The loop terminal is not exposed when the lamp is removed. If the switch is off there are no live parts exposed. 
Regards Bradford

----------


## blonk

If you use 2core red and white from S2-L2a, make sure that the core you are using for neutral is sleeved black. Personally, for that switch I'd just use some of the 1.5 with the red and black. Realistically though, there is no need to run a neutral down to the switch, then back up to the light. Just run it directly from L1a to L2a.

----------


## elkangorito

> Looks ok to me. Will function as described and appears to be wired safely. I assume L is the loop connector? 
> Did I miss something?

  Yes Vernon, "L" is the loop connection. :Smilie:    

> Hi rrobor 
> There is no problem with looping the active at lights it is normal practice and half ( if not more) of the lights in the country are wired like this.
> The loop terminal is not exposed when the lamp is removed. If the switch is off there are no live parts exposed. 
> Regards Bradford

  Thanks Bradford. :Biggrin:    

> If you use 2core red and white from S2-L2a,* make sure that the core you are using for neutral is sleeved black*. Personally, for that switch I'd just use some of the 1.5 with the red and black. Realistically though, there is no need to run a neutral down to the switch, then back up to the light. Just run it directly from L1a to L2a.

  Good point Blonk. 
There is nothing wrong with the circuit except for the neutral as Blonk pointed out. :2thumbsup:

----------


## ScottH

One possible issue is the use of 1mm conductors when the rest of the circuit is 1.5mm.
Could lead to someone down the track putting a larger circuit breaker in than these conductors can safely take.
But realistically, this is exactly how a lot of houses are wired.

----------


## elkangorito

> One possible issue is the use of 1mm conductors when the rest of the circuit is 1.5mm.
> Could lead to someone down the track putting a larger circuit breaker in than these conductors can safely take.
> But realistically, this is exactly how a lot of houses are wired.

  I meant to reply to this earlier but I forgot. 
You already state;  

> But realistically, this is exactly how a lot of houses are wired.

  This is very true & it's ok. 
The 1mm wire in question is deemed as "switch wire" (thus the different core colours) & should not be used to supply lighting circuits as it does not incorporate an earth core.
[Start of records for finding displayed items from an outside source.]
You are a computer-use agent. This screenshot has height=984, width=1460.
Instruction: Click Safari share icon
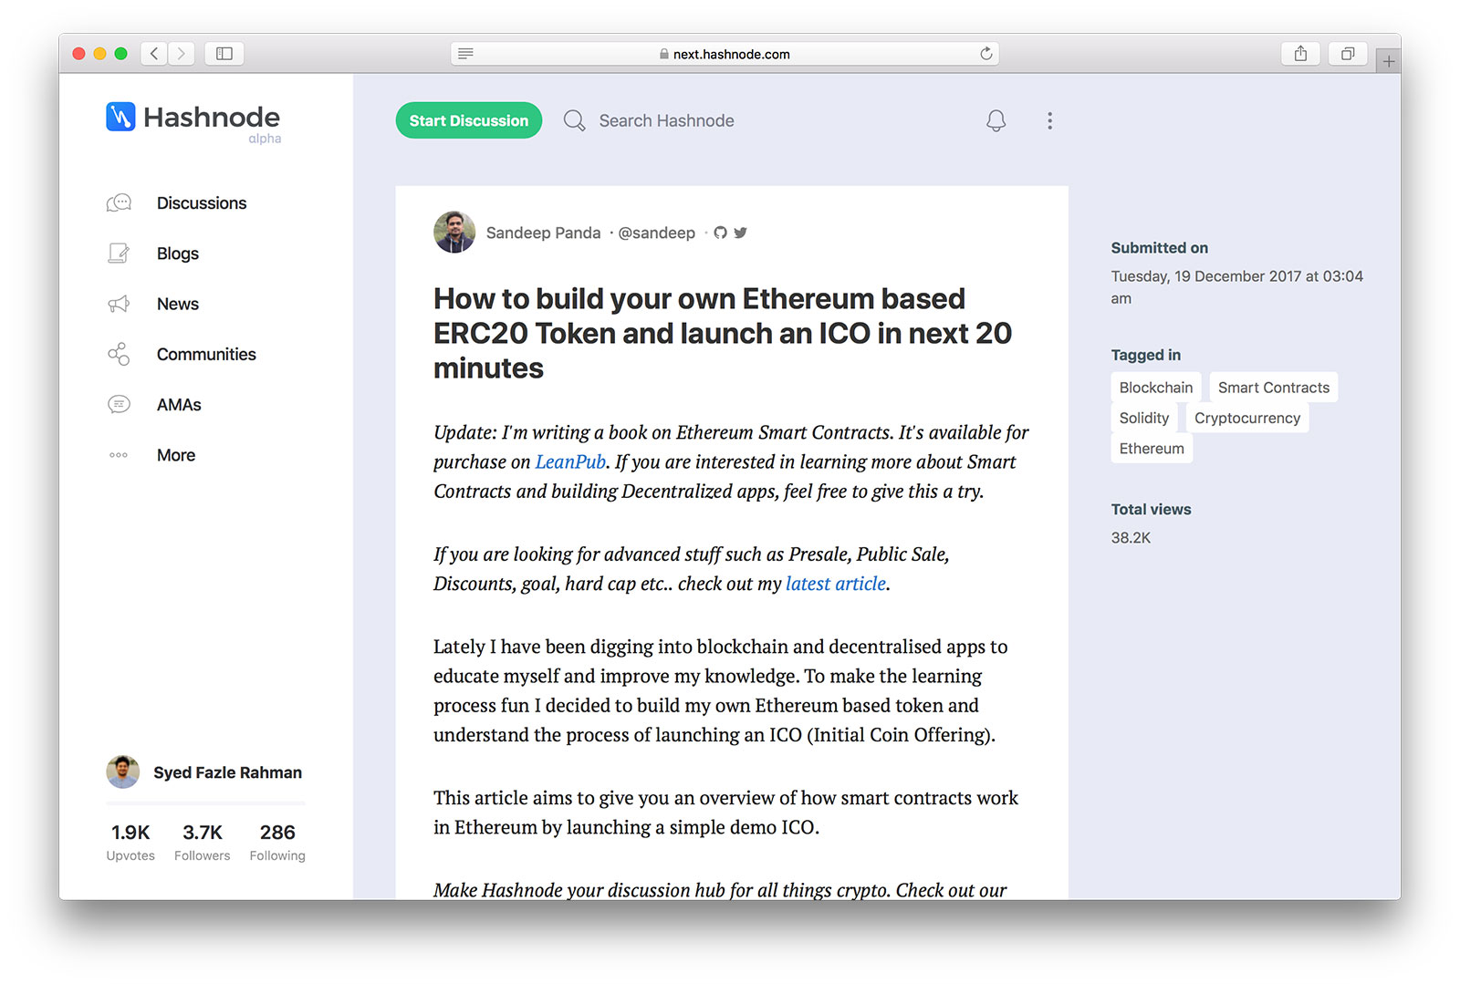tap(1300, 54)
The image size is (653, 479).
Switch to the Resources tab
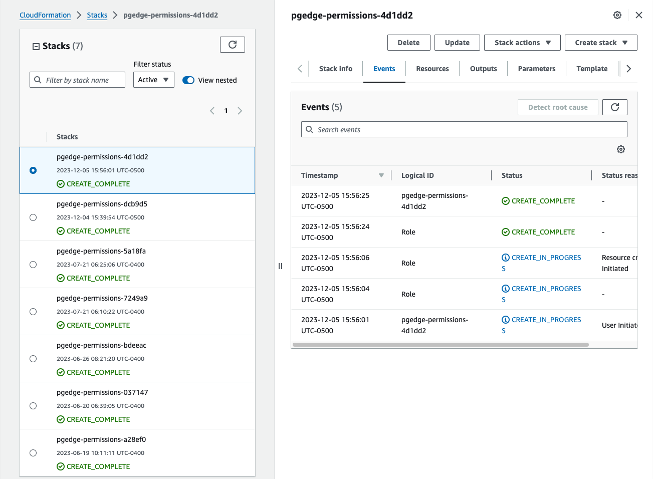point(432,69)

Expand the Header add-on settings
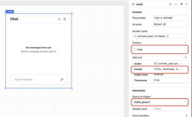click(182, 69)
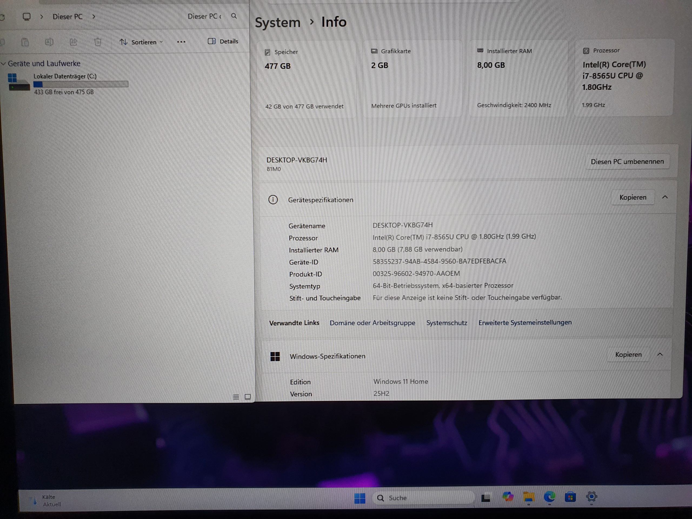Click System in the settings breadcrumb
Screen dimensions: 692x519
pos(277,23)
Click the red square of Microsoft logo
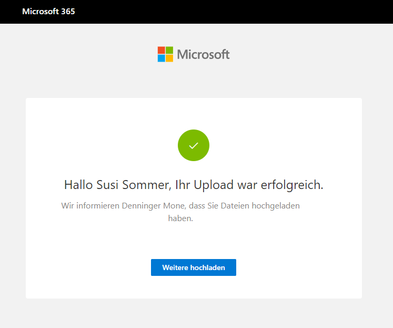 pos(162,50)
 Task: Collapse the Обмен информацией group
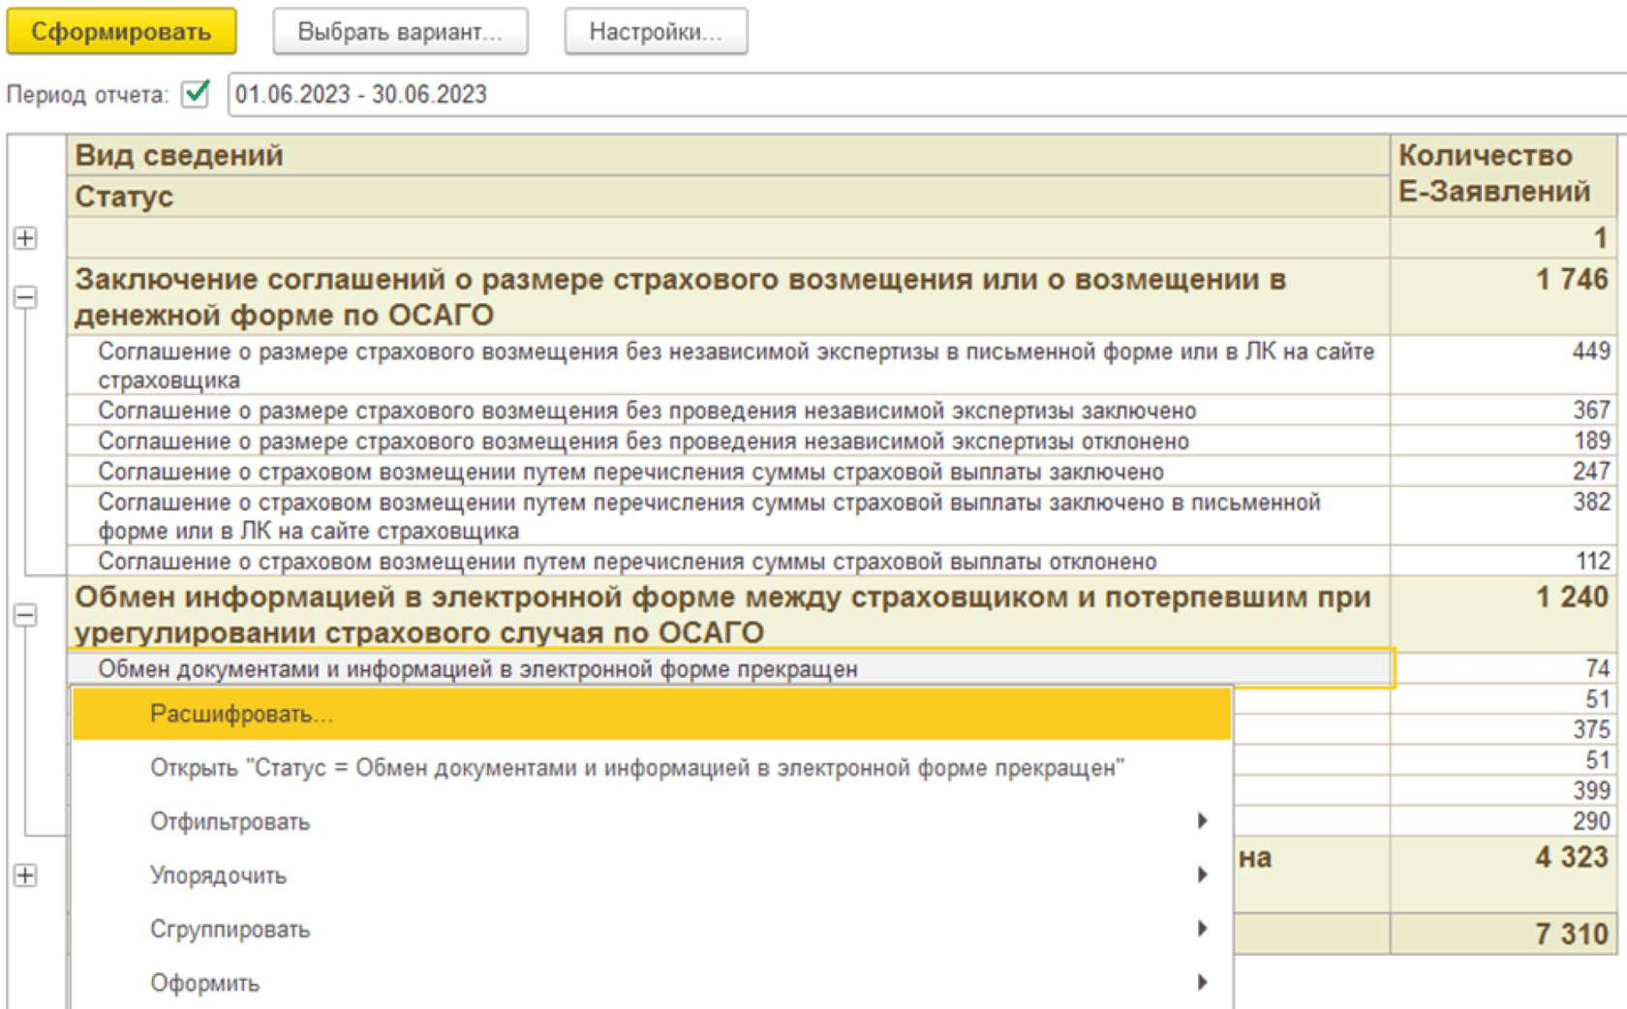[x=25, y=615]
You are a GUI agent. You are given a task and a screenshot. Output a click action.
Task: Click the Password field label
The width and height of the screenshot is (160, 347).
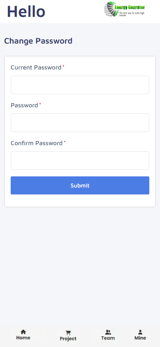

The loading of a light fitting (the switching load) is generally quite insignificant compared to the loading of an entire lighting circuit.
See AZNS3000:2007 Table 3.3. 
Switching a bank of lights can be quite a different matter. This is where electrical expertise comes into the fore. 
Don't get me wrong. I totally support your argument. It would not be a bad idea (from a DIYer's point of view) to use the same size wire throughout the entire lighting circuit, which would include switch wires. In this case, 1.5mm would be the minimum size. :2thumbsup:

----------